C’è un ulteriore aspetto a cui si può applicare un altro proverbio: “tra il dire e il fare …”. Si discute molto, in questi giorni, del cosiddetto Ddl Sicurezza, provvedimento in corso di approvazione parlamentare, che introduce nuovi reati e nuove aggravanti, e inasprisce alcune pene edittali, per altro normando tutte cose già normate. Molte opposizioni si stanno stracciando le vesti, paventando lo stato di polizia, la limitazione delle libertà e altre catastrofi. In realtà l’unica catastrofe è la dimostrazione dell’impotenza dello Stato. Già Alessandro Manzoni nei Promessi Sposi raccontava delle grida del Governo spagnolo di Milano, sempre più severe, minacciose e, soprattutto, inefficaci. La tecnica è sempre quella: non si riesce a far rispettare una regola? Se ne fa una più cattiva, che non verrà rispettata come la precedente.

Questo Governo, che aveva promesso più sicurezza, sta naufragando proprio sulla sicurezza: non solo la percezione peggiora, ma anche le statistiche dei reati denunciati, che erano in calo da cinquant’anni, stanno segnando una inversione di tendenza. Se ci fosse una opposizione concreta, il Governo sarebbe sommerso dalle critiche. Invece, grazie alle attuali opposizioni, continua a proclamarsi, indisturbato, paladino della sicurezza. La confusione aumenta se si parla di immigrazione: dopo un inizio disastroso, con gli sbarchi in aumento, che tendevano alle vette del 2016, il Governo ha ripercorso la linea Minniti, quella degli accordi con i paesi di transito, che aveva determinato la brusca discesa degli sbarchi a partire dal luglio 2017. Marco Minniti, dirigente PD, era Ministro dell’Interno nel Governo Gentiloni. Il PD ha rinnegato la sua politica e l’ha regalata alla destra, che ringrazia e va avanti.
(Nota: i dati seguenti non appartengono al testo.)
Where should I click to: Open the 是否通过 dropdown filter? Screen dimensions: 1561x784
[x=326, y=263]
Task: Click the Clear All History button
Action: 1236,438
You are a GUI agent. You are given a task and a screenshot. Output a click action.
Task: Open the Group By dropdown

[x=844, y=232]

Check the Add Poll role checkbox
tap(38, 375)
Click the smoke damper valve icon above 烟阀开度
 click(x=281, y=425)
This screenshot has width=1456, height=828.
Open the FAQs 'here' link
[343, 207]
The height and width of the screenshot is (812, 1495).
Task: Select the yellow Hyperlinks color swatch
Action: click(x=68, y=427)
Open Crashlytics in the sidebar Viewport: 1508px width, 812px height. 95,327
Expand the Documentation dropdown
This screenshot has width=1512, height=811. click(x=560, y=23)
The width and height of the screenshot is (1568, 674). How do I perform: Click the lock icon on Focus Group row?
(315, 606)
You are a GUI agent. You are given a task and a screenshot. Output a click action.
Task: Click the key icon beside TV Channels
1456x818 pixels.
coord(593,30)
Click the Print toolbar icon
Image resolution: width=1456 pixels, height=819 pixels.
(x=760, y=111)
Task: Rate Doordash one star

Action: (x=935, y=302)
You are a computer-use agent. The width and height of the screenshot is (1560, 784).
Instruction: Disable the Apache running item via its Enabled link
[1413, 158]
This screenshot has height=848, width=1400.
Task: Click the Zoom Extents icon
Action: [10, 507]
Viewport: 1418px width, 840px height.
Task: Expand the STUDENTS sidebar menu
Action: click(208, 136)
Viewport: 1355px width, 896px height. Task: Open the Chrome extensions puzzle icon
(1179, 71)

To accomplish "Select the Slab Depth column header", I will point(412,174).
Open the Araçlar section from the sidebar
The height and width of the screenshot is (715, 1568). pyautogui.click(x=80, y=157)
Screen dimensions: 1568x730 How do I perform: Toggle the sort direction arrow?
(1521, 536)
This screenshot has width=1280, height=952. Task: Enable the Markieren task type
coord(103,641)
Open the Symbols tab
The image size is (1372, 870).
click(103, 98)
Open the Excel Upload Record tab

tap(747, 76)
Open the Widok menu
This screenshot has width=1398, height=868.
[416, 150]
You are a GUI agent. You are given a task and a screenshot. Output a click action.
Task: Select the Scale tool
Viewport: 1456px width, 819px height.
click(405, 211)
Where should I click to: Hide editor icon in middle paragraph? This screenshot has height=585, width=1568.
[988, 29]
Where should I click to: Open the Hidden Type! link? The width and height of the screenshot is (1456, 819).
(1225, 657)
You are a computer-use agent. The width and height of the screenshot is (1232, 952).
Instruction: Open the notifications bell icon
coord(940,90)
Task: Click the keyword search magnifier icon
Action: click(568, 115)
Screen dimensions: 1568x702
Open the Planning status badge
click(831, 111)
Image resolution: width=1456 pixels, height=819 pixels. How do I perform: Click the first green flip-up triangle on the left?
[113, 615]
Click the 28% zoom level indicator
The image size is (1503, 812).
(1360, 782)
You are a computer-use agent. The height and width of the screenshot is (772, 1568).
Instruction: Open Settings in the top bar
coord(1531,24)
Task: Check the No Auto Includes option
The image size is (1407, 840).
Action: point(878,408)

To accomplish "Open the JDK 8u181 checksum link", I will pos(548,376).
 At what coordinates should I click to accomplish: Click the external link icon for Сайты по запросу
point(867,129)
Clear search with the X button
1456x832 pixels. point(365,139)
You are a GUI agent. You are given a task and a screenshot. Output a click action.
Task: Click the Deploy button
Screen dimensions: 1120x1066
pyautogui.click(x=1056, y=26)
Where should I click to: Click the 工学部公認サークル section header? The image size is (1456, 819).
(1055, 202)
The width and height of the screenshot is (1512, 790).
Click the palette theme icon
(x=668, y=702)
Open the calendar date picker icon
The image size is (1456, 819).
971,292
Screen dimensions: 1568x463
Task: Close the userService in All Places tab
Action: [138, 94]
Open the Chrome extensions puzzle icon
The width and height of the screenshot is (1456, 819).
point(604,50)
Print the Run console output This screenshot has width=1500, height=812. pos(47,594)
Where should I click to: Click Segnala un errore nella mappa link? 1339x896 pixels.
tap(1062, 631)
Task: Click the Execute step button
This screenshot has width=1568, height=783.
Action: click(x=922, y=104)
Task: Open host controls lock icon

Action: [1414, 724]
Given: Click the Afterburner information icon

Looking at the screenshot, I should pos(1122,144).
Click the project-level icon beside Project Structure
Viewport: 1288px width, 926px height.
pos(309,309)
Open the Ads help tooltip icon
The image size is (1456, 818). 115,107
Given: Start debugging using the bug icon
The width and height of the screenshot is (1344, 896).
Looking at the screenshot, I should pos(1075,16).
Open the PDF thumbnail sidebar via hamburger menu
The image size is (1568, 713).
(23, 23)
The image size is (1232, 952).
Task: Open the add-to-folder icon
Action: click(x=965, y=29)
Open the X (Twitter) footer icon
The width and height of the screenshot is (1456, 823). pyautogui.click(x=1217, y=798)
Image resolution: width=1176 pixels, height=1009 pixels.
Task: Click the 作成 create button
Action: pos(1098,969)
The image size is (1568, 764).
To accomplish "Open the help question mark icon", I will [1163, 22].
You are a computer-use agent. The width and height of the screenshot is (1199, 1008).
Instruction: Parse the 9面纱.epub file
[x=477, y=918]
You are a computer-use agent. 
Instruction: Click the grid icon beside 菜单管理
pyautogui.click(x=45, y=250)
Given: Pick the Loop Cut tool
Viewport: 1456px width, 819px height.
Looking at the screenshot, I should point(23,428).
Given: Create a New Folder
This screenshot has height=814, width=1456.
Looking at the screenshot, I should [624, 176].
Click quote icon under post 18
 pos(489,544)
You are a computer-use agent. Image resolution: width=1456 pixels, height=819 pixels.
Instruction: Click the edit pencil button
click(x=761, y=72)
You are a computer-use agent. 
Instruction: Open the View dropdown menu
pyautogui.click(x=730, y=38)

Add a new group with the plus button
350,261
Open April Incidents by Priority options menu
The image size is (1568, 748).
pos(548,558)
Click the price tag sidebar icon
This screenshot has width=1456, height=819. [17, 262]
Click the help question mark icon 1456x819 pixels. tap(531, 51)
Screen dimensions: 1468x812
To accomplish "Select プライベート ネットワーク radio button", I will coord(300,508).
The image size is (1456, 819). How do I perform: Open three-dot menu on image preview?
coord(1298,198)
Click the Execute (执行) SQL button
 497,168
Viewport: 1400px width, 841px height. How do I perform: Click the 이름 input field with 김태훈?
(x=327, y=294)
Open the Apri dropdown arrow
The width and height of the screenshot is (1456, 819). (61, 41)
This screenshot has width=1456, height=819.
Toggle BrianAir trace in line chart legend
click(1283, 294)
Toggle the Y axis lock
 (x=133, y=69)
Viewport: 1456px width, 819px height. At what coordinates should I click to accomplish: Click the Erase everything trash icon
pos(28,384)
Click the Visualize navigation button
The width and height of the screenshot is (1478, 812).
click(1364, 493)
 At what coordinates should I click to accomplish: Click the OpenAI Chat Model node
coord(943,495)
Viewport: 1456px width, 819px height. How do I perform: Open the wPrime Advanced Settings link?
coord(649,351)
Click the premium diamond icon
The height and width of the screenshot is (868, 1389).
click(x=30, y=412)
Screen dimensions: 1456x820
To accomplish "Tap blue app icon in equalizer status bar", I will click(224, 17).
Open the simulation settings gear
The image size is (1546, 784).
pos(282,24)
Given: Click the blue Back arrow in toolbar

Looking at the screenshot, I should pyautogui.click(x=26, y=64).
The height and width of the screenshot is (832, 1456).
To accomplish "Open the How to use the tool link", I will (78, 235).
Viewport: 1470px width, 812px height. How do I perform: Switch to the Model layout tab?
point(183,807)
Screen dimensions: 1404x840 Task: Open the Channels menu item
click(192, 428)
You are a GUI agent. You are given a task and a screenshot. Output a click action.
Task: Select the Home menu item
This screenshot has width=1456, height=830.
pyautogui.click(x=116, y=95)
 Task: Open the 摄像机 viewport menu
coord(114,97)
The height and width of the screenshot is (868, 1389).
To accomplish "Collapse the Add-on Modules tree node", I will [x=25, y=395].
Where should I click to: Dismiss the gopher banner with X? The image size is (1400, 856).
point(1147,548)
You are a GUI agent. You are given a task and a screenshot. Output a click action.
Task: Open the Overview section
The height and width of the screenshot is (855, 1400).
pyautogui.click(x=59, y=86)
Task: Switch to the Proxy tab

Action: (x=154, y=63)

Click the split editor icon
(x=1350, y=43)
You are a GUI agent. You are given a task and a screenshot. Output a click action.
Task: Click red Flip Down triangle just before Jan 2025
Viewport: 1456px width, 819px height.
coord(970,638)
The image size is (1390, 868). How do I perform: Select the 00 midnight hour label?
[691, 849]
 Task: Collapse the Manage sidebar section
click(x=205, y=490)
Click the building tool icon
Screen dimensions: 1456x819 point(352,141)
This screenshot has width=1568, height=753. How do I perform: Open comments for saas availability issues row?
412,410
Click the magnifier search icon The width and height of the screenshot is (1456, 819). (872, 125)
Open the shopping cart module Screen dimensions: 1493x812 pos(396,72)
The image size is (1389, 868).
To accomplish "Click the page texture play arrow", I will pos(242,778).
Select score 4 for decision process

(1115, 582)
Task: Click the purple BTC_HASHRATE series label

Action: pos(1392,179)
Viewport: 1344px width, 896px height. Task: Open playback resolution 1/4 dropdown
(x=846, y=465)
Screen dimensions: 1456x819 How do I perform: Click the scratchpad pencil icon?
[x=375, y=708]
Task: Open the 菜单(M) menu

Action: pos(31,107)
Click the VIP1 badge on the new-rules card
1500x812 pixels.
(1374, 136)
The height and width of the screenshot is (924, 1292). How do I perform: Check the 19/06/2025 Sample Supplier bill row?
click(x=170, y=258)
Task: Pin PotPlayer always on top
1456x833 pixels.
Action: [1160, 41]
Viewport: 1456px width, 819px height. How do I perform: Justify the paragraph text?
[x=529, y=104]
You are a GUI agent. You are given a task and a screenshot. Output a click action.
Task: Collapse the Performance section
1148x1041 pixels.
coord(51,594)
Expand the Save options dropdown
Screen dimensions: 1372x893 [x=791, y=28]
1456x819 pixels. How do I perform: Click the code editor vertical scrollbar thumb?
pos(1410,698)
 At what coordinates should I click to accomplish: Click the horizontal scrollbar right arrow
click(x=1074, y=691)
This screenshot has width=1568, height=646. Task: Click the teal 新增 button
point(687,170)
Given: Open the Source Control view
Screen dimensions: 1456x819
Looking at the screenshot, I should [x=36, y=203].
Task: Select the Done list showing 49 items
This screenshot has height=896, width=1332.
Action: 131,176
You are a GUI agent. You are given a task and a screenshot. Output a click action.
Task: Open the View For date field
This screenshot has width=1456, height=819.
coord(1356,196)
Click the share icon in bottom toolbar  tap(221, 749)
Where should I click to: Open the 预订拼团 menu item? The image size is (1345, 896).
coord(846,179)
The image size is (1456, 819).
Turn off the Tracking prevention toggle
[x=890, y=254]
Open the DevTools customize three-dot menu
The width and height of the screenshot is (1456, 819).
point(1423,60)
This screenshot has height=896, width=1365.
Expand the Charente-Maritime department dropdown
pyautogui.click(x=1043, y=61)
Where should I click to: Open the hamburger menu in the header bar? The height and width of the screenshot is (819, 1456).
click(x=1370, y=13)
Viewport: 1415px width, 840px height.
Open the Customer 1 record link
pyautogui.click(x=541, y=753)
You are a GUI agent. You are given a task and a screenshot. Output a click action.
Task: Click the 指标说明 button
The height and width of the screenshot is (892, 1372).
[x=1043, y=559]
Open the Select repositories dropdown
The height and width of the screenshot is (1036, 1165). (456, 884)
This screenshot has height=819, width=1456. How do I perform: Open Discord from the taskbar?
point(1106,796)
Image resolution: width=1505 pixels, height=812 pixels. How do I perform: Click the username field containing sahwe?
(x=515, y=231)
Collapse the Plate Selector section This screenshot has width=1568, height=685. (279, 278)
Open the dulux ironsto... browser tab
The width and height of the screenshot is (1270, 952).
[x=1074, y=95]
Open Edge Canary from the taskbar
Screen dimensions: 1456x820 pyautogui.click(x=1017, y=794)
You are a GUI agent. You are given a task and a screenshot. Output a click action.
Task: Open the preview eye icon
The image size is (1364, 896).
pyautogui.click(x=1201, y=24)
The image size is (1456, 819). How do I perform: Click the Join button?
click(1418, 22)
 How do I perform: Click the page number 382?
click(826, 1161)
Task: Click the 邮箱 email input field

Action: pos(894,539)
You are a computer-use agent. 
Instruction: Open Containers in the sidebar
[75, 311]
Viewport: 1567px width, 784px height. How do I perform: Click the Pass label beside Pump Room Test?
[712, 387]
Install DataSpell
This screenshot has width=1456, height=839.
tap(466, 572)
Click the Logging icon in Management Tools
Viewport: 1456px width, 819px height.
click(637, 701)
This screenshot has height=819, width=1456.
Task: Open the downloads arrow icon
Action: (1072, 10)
Se parliamo dell’arcipelago centrista, dove le isole si stanno moltiplicando, non è che la chiarezza aumenti. Stiamo ad un solo esempio: Luigi Marattin si professa liberale, e per molti aspetti lo è senza dubbio: però è sostanzialmente favorevole al premierato di Meloni, la cosa meno liberale che ci sia.  E non ha speso una parola a favore del “Referendum per la Rappresentanza” finalizzato a cancellare le parti peggiori del Rosatellum (la legge elettorale per Camera e Senato) restituendo all’elettore un voto più libero e meno condizionato dai meccanismi perversi della legge stessa. In questo non da solo: l’intero sistema dei partiti ha eretto nei confronti dei quesiti referendari un efficace cordone sanitario.

Tralasciamo le tortuose dinamiche del campo (più o meno) largo, per trattare il quale ci vorrebbe un saggio dedicato. Concludiamo con la ciliegina sulla torta delle contraddizioni: Carola Rackete, una delle gemelle mandate al Parlamento Europeo per meriti trasgressivi, ha votato a favore della fine delle restrizioni all’uso delle armi occidentali fornite all’Ucraina, mentre alcuni deputati del PD o dei partiti di maggioranza italiani hanno votato contro. “Grande è la confusione sotto il cielo”: ma, al contrario di quanto sostenuto dal Presidente Mao, la situazione non è eccellente.